Instructions for the task - Lines in the listing below that contain the string "computer" are to be found and copied.

Provided material -
⁂
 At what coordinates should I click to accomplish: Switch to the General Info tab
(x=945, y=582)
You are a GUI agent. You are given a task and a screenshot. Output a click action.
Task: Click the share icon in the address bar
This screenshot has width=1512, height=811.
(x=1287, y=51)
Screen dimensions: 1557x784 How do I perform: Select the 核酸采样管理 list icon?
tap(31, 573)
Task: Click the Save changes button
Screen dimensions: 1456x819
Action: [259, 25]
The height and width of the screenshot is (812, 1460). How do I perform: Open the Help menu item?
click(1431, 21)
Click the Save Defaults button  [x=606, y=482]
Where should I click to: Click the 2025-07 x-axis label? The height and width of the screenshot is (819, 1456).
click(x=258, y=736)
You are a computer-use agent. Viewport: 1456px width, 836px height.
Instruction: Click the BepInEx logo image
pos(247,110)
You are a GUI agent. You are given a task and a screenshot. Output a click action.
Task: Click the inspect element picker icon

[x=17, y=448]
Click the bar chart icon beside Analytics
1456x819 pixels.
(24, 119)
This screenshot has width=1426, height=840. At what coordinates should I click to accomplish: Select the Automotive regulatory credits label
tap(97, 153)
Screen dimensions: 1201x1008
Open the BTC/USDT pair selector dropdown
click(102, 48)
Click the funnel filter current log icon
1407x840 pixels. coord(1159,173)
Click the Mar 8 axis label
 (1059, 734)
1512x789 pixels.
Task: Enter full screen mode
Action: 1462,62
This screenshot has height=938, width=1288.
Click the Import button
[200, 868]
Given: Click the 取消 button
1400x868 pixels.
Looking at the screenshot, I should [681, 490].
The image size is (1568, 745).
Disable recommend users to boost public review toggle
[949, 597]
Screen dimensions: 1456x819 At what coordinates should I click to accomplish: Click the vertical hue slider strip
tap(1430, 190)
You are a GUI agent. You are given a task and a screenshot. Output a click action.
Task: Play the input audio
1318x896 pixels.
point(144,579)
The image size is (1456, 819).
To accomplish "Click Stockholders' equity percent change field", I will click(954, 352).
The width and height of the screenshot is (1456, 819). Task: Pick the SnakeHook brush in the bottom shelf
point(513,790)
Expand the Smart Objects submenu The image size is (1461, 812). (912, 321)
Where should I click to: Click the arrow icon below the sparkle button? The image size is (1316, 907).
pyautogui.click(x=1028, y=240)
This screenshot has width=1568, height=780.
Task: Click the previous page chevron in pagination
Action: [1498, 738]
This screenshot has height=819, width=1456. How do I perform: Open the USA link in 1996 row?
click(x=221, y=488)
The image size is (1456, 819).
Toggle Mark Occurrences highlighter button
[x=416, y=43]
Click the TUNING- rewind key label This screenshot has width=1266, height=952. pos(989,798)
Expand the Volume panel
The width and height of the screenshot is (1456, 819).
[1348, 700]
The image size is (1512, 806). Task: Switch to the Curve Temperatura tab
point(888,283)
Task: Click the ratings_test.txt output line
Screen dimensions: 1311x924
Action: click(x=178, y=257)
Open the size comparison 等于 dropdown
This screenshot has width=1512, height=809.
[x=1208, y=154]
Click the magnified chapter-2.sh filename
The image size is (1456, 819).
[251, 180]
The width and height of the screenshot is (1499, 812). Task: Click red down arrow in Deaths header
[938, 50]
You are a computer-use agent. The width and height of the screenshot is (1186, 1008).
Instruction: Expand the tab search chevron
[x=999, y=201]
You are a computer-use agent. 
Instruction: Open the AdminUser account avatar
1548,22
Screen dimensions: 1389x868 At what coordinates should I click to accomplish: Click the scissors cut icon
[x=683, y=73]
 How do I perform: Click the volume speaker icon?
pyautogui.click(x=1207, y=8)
⁂
Result of this task -
You are a computer-use agent. Viewport: 1456px width, 836px height.
You are a computer-use agent. The width and height of the screenshot is (1186, 1008).
You are a computer-use agent. 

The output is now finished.